How to Fix Screen Flickering Issue on Fedora 38 with Intel Integrated Graphics 620 (ThinkPad X270)

haomin
3 min readApr 24, 2023

Recently I purchased a used ThinkPad X270 to play around with Linux and I landed on using Fedora 37 with KDE.

Fedora 37 (I later updated to Fedora 38 to see if the issue was fixed — it is not) worked flawlessly on my ThinkPad, the X270 I am using has the following spec:

  • i7–7600U
  • Intel 620 Graphics
  • 16 GB RAM / 256 GB SSD
neofetch — on ThinkPad X270

However, after using the laptop for a while, I noticed there are some very minor but visible flickering on the LCD panel. Especially when displaying darker images.

I was very worried that this is a hardware issue since I purchased this laptop used on eBay for only 129$.

However, while I was exploring the BIOS to see if some settings are making the display flicker (power save measures), I noticed that there is no flickering on the display when in BIOS, which means this is just a software issue.

After researching the topics a bit, I found a thread on Ask Ubuntu forums talking about a similar issue.

It turns out that there are some power safe measures in the intel graphics driver causing this flickering issue. And here are the commands, and steps to turn it off on Fedora 38:

NOTE: The following instructions only works with i915 driver.

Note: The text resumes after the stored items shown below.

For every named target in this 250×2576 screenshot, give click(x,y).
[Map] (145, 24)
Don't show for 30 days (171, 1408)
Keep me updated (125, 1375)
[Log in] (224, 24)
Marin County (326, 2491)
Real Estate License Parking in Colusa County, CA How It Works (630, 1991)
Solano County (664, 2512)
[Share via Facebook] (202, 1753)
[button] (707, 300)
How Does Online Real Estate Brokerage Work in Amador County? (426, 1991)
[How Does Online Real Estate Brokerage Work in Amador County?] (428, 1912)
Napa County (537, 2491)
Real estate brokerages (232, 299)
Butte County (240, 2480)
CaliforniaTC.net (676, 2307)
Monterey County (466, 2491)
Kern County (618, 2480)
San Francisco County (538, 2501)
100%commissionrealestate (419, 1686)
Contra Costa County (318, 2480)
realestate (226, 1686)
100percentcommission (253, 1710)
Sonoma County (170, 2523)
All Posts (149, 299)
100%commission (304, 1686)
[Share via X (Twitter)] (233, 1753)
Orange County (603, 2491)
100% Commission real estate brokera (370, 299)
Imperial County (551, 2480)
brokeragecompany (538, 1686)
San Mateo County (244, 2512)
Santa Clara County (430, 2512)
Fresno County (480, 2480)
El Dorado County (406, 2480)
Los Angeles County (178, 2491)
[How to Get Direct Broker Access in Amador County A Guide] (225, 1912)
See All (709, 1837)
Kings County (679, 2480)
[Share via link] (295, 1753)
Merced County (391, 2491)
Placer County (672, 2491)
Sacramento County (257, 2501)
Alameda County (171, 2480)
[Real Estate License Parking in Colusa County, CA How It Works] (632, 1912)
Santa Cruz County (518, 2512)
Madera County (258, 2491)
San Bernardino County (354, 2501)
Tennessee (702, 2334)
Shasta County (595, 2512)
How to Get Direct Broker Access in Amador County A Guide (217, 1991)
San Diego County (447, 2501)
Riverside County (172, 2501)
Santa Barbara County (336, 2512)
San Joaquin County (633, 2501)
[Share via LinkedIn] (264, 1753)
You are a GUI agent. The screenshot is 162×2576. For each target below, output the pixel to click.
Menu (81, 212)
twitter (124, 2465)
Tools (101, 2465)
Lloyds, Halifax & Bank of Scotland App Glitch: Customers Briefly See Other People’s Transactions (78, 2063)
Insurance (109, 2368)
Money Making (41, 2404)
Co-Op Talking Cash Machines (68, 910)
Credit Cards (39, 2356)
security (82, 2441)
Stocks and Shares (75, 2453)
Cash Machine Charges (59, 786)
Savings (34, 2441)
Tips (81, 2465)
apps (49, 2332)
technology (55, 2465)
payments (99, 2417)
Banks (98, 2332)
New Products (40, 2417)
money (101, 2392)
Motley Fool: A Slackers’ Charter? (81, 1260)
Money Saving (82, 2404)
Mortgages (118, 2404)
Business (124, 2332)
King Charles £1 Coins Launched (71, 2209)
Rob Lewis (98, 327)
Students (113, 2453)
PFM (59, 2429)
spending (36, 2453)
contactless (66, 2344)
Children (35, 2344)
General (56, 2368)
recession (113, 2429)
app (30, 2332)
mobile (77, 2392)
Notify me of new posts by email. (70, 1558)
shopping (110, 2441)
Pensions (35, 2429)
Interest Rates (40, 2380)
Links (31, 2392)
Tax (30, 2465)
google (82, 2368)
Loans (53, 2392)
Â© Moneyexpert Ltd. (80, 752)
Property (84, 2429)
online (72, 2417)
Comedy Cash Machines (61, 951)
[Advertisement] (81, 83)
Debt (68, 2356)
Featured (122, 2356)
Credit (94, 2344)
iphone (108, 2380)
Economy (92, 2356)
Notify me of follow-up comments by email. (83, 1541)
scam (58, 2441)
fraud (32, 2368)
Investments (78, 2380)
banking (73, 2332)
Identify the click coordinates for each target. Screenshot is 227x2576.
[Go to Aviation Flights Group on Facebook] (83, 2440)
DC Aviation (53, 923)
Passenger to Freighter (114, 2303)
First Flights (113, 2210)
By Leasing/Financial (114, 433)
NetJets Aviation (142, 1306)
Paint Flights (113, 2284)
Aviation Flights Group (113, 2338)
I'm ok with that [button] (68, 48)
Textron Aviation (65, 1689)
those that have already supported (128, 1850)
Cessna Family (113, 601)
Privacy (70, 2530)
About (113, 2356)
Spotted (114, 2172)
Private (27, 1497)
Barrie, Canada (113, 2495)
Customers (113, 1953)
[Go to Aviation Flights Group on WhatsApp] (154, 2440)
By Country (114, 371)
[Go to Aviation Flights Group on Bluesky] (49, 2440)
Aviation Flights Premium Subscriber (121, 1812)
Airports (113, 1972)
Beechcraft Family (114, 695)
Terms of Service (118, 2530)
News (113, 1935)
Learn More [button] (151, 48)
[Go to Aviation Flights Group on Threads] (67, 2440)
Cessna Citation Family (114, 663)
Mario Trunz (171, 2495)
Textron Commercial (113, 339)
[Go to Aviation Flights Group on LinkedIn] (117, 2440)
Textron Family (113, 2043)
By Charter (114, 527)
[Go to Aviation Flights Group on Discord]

1. Verify your driver first:

Make sure you are actually using the i915 driver.

lspci -k | grep -A 2 VGA

# output:
# 00:02.0 VGA compatible controller: Intel Corporation HD Graphics 620 (rev 02)
# Subsystem: Lenovo Device 5062
# Kernel driver in use: i915 <----THIS CONFIRMS YOUR DRIVER

2. Once you confirmed that you are using i915 driver, you can edit your grub config in the following dir etc/default/grub :

cat etc/default/grub

And you will see the following output:

GRUB_TIMEOUT=5
GRUB_DISTRIBUTOR="$(sed 's, release .*$,,g' /etc/system-release)"
GRUB_DEFAULT=saved
GRUB_DISABLE_SUBMENU=true
GRUB_TERMINAL_OUTPUT="console"
#######################
# NOTICE THIS LINE:
# Append the STRING after GRUB_CMDLINE_LINUX using a space to seperate arguments:
# and add "i915.enable_psr=0"
#######################
GRUB_CMDLINE_LINUX="rd.luks.uuid=luks-bfaa87d9-1ae7-4671-980b-115ecb09c84b rhgb quiet i915.enable_psr=0"
GRUB_DISABLE_RECOVERY="true"
GRUB_ENABLE_BLSCFG=true

Edit the GRUB_CMDLINE_LINUX to add "i915.enable_psr=0" to it, and using a space to seperate values in string. This argument will disable the PSR (Panel Self-Refresh) feature of the i915 driver, this PSR is also causing issues on some Windows machine too, but they can use GUI to turn it off.

3. After finishing editing the grub you will now need to generate a new grub config and apply it to the system:

On Fedora, it uses grub2 so we need to use the following command:

sudo grub2-mkconfig -o /boot/grub2/grub.cfg

4. And the last step is just to reboot the system with the new change in effect. We will notice that the flickering is no longer there.

Fedora 38 is great, I have being using it as my daily driver on the ThinkPad X270. For this guide, I referenced the question asked on Ask Ubuntu, and I used ChatGPT to help me understand some of the commands.